# Ensemble Techniques

> All the machine learning algorithms that we have seen have their advantages and disadvantages and there are certain situations where these algorithms are going to give us better result and sometimes they won't. So ensemble learning uses the group of predictors in order to increase accuracy, reduce bias, etc. In ensemble learning combiles the predictions of several base estimators build with a given learning algorithm in order to increase accuracy.

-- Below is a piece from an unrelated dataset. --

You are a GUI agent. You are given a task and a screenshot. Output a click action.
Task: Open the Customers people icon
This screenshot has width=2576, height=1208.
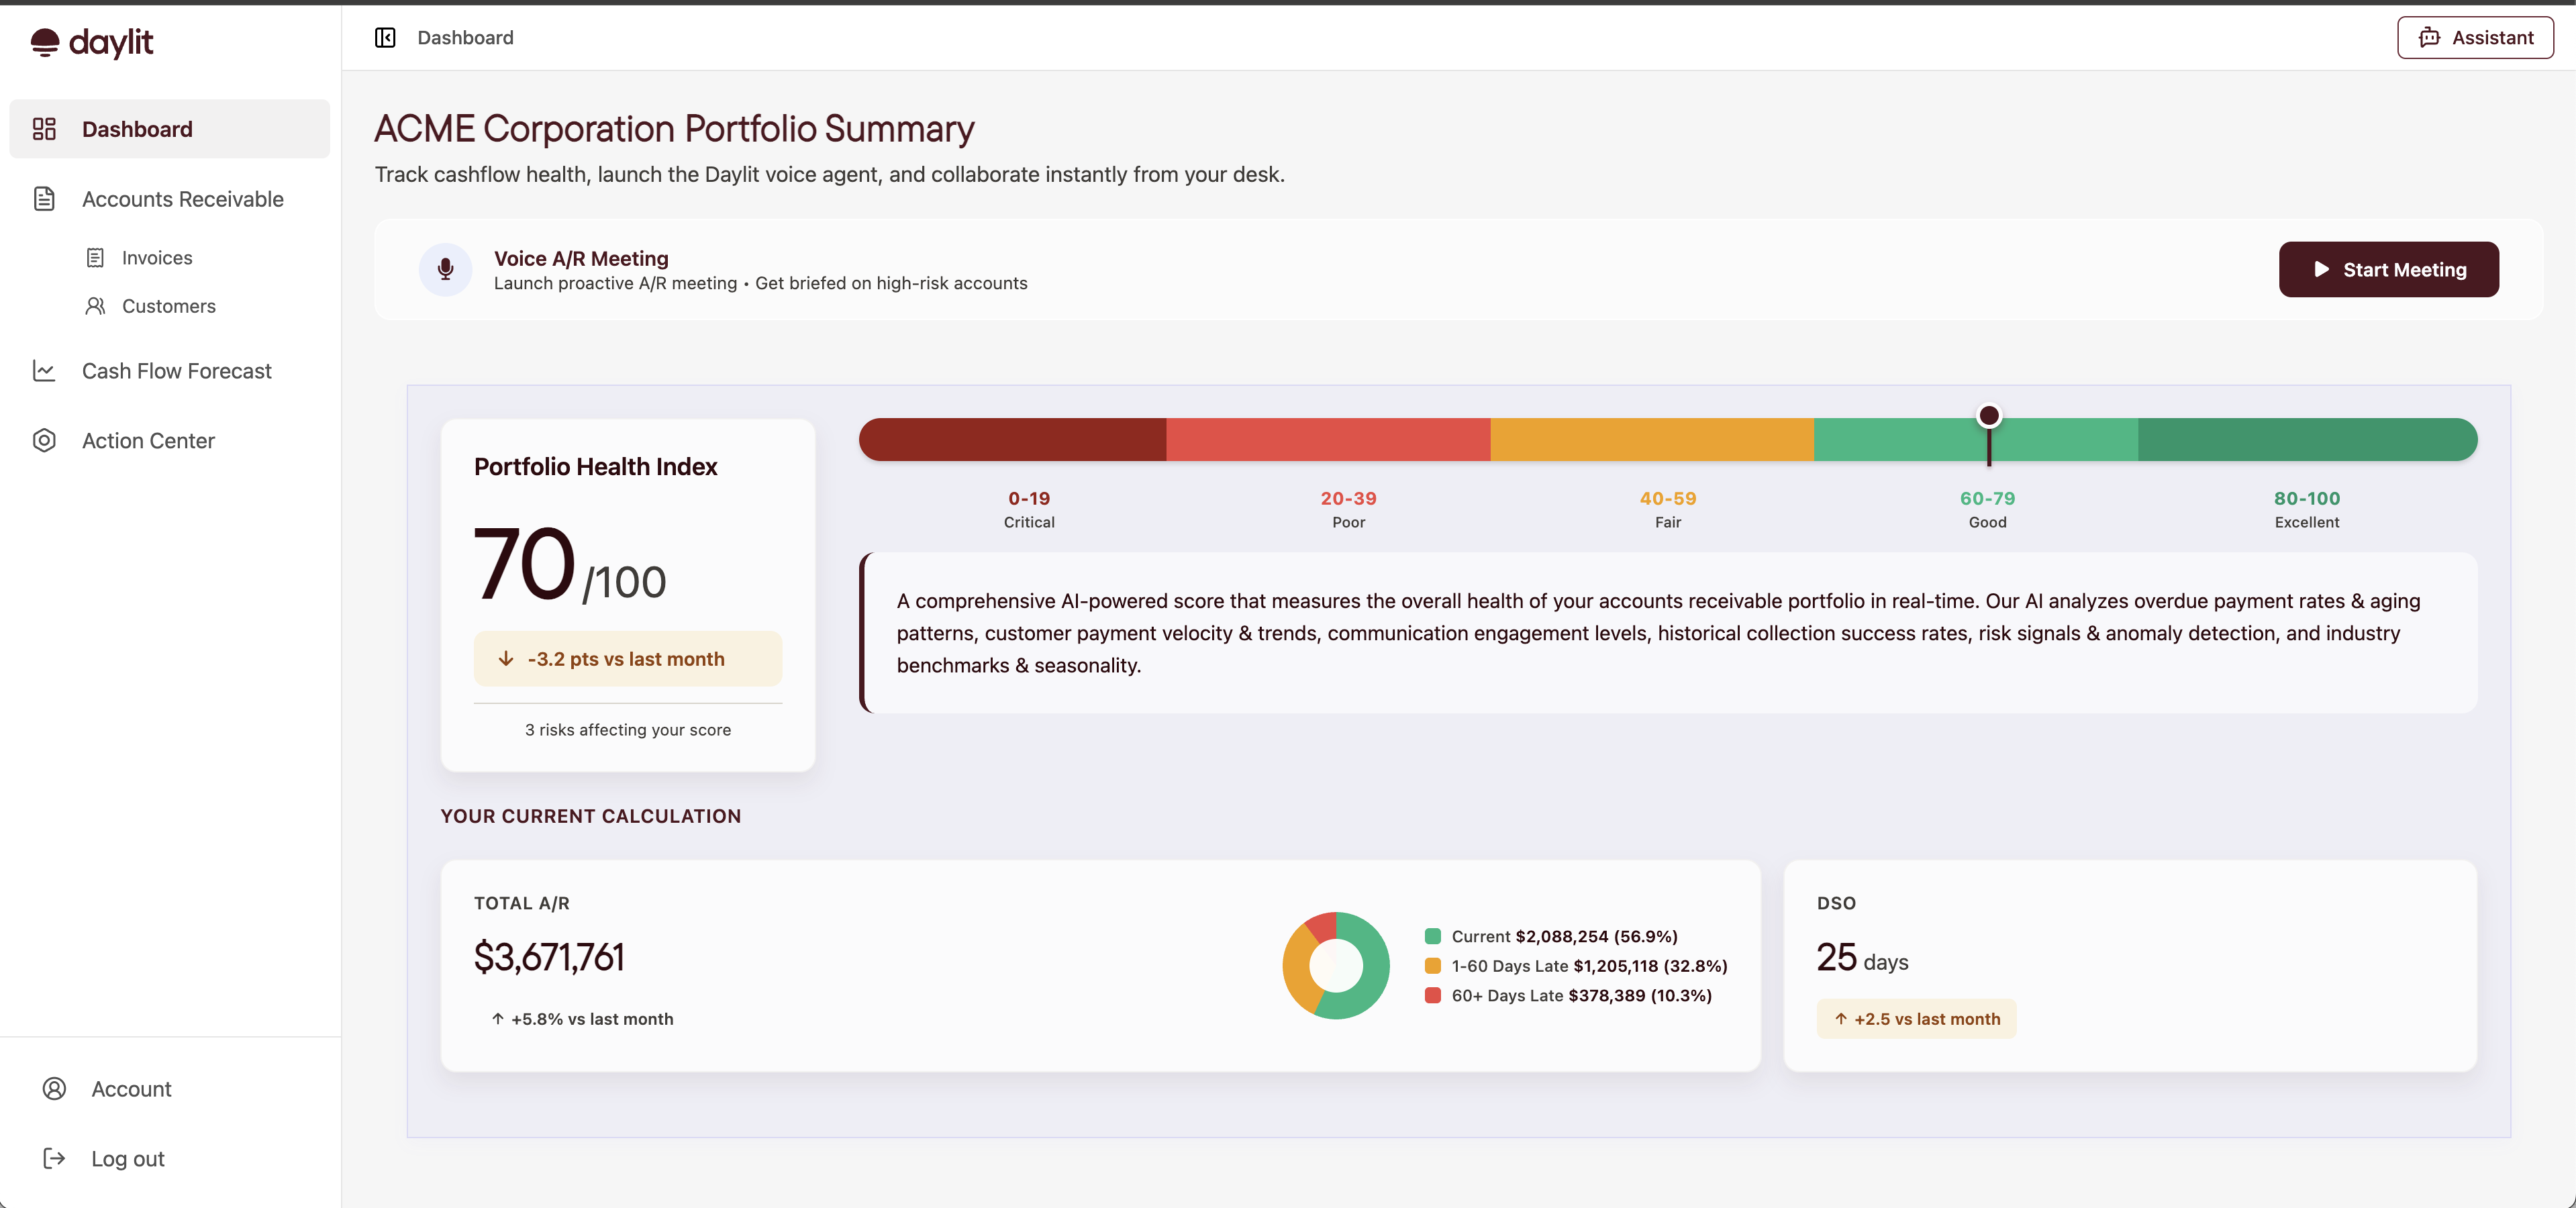(95, 306)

## The Ensemble techniques that we are going to use here are:
> Bagging

> RandomForest

> Boosting (AdaBoost and Gradient Boost)

In [None]:
import warnings

warnings.filterwarnings("ignore")

In [None]:
import numpy as np
import pandas as pd

import os
for dirname, _, filenames in os.walk('/kaggle/input'):
    for filename in filenames:
        print(os.path.join(dirname, filename))

In [None]:
stroke_data = pd.read_csv("../input/stroke-prediction-dataset/healthcare-dataset-stroke-data.csv")
stroke_data.head()

### Before going with the the machine learning algorithms, lets perform some EDA (Exploratory Data Analysis)

In [None]:
stroke_data.shape

In [None]:
# Total Null Values
stroke_data.isna().sum()

## Column BMI has 201 nan values

#### We have multiple ways to handle nan values either we can remove or we can perform imputation such as filling nan values with mean or the median value. In this case i am going to fill nan values with mean.

In [None]:
stroke_data.describe()

In [None]:
stroke_data["bmi"].fillna(stroke_data["bmi"].mean(), inplace=True)

In [None]:
stroke_data.isna().sum()

In [None]:
# lets look at data once more so we can see that nan values in bmi has been changed to mean value.
stroke_data.head()

In [None]:
# As the id column has no use for us so we will remove that
stroke_data.drop(columns={'id'}, inplace=True)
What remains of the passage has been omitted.